COMEDIAN AND author Robert Newman hits town this Saturday at the Róisín Dubh, as part of the Cúirt festival, for two shows - one a reading from his new novel, the other his latest stand -up show.
Robert will be reading from his novel The Trade Secret in the Róisín’s upstairs bar at 4pm and at 8.30pm he will be on the main stage to perform his latest stand-up show Robert Newman’s New Theory of Evolution.
Robert Newman first came to prominence as one half of comedy partnership Newman and Baddiel. In 1993 the duo became the first comedians to play and sell out the 12,000-seat Wembley Arena in London.

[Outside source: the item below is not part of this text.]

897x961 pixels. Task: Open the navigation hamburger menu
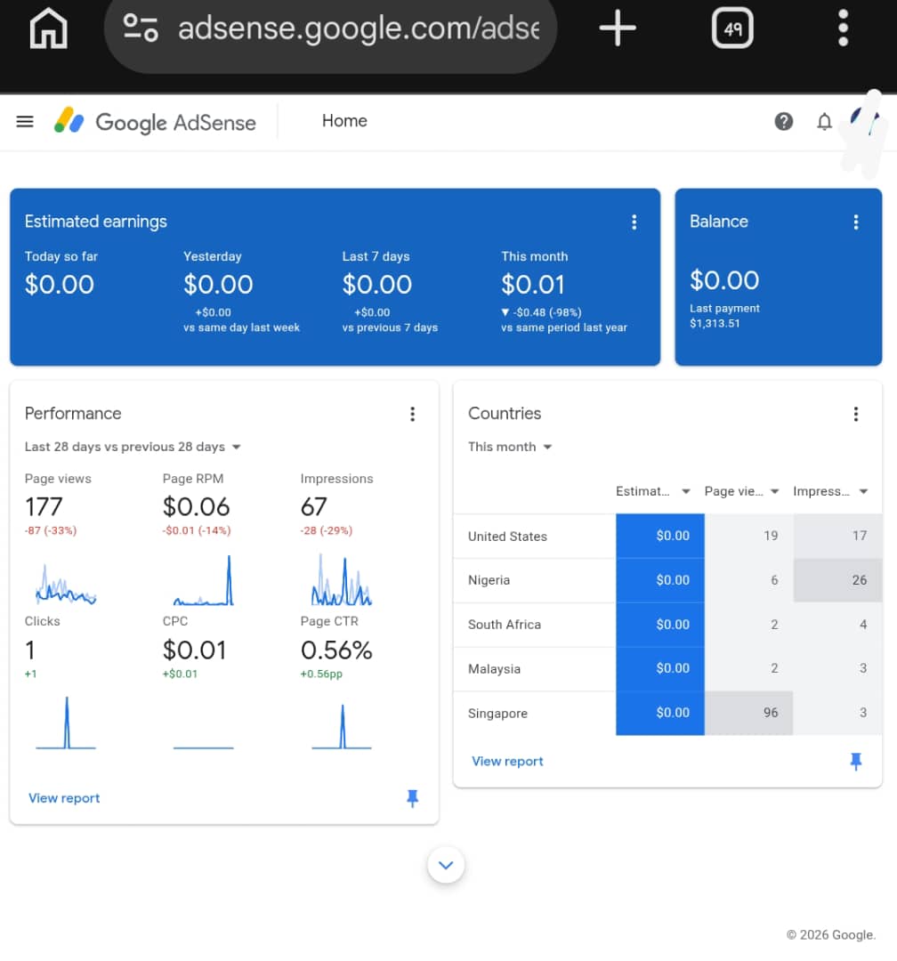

They split up not long afterwards and Newman turned to novel-writing. His first book, Dependence Day, won the 1995 Betty Trask Award and he has followed it with Manners (1998 ) and The Fountain at the Centre of the World (2003 ), hailed by The Guardian as ‘wonderful, big-hearted, textured, funny’.
The Trade Secret is set in Iran, Venice, and London and is based on the true story of the first Elizabethans to discover coffee, oil, and messenger pigeons. Seventeen-year-old Nat Bramble, a servant of English mercenary Sir Anthony Sherley, befriends Iranian poet Darius Nouredini. Together they embezzle Sir Anthony’s silver and, hoping to make fortunes as oil merchants, set off for the secret oil wells said to lie under an ancient temple.
However the oil lights a trail of fire which follows Nat all the way back to the London, where he is caught up in the power-struggle between King James and the Levant Company. A rollicking story of espionage, love, and adventure, this novel will delight readers as they follow Nat Bramble to the ends of the earth and back again.
Robert Newman's New Theory of Evolution will see the comic argue that evolution is driven by co-operation as much as competition. From ideas like ‘survival of the fittest’ to the ‘selfish gene’, Darwin’s theory of evolution has been hijacked by a reductive, individualist, ideology that has suggests a narrow, pessimistic, view of human nature.
However, new discoveries in genetics, science, and behaviour are postulating a more complex, generous idea of human conduct.
Newman’s show takes us from altruistic vampire bats and sentinel crabs to social amoebas, and from well-dressed Neanderthals to recently discovered mirror neurones in the brain which suggest that empathy is hardwired into the very core of our being.
Tickets are available at www.roisindubh.net, from the Ticket Desk at OMG, Shop Street (formerly Zhivago ), and The Róisín Dubh.